Coronavirus: should we keep calm and carry on? | Letters

Readers are pragmatic in the face of growing panic over the spread of Covid-19

Simon Jenkins gives a list of “scares” that have not reached the predicted body count (Let them wash your hands, but not your brain, Journal, 7 March). He does not discuss HIV/Aids and the 1918 flu epidemic, which had devastating consequences. All the medical experts he speaks to are “calm”. Yet the World Health Organization is demanding immediate dramatic action.

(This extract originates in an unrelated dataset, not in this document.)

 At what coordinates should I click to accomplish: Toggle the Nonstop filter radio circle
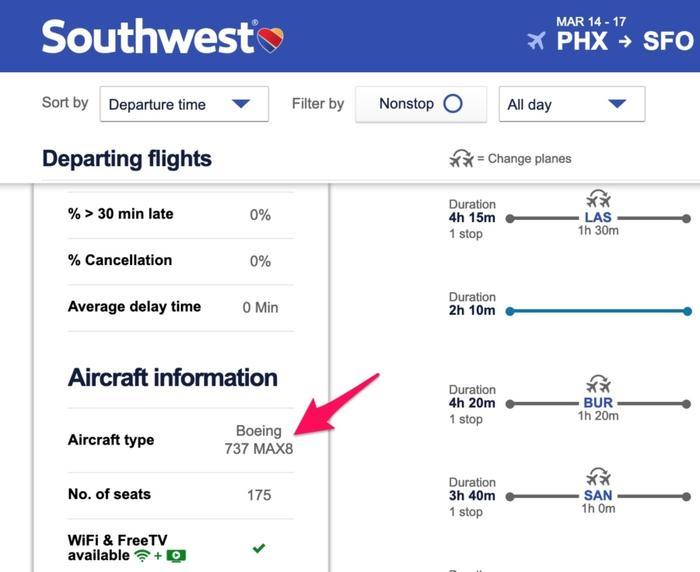coord(453,104)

It cites the actual experience of China moving from 40 cases on 1 January to 3,000 a day in February. Its government was only able to limit this spread by the imposition of a quite astonishing level of social control, including closing all schools and universities, the strict quarantining of whole populations and the use of mass surveillance to track those infected. As the WHO says, this is not a drill and the “carry on as normal” approach is inviting catastrophe.
Prof Greg Philo
Glasgow University

• Re Simon Jenkins’ article, both awareness and balance are possible. Every day, newspapers and websites are filled with pictures of people wearing unnecessary face masks on our city streets (The essential guide: What do we know? How should we react?, 7 March). If even some of these images were replaced by pictures of people washing their hands, as the World Health Organization recommends, the message about hand hygiene might reach more people around the world. This message is both simple and life-saving, and it bears infinite repeating.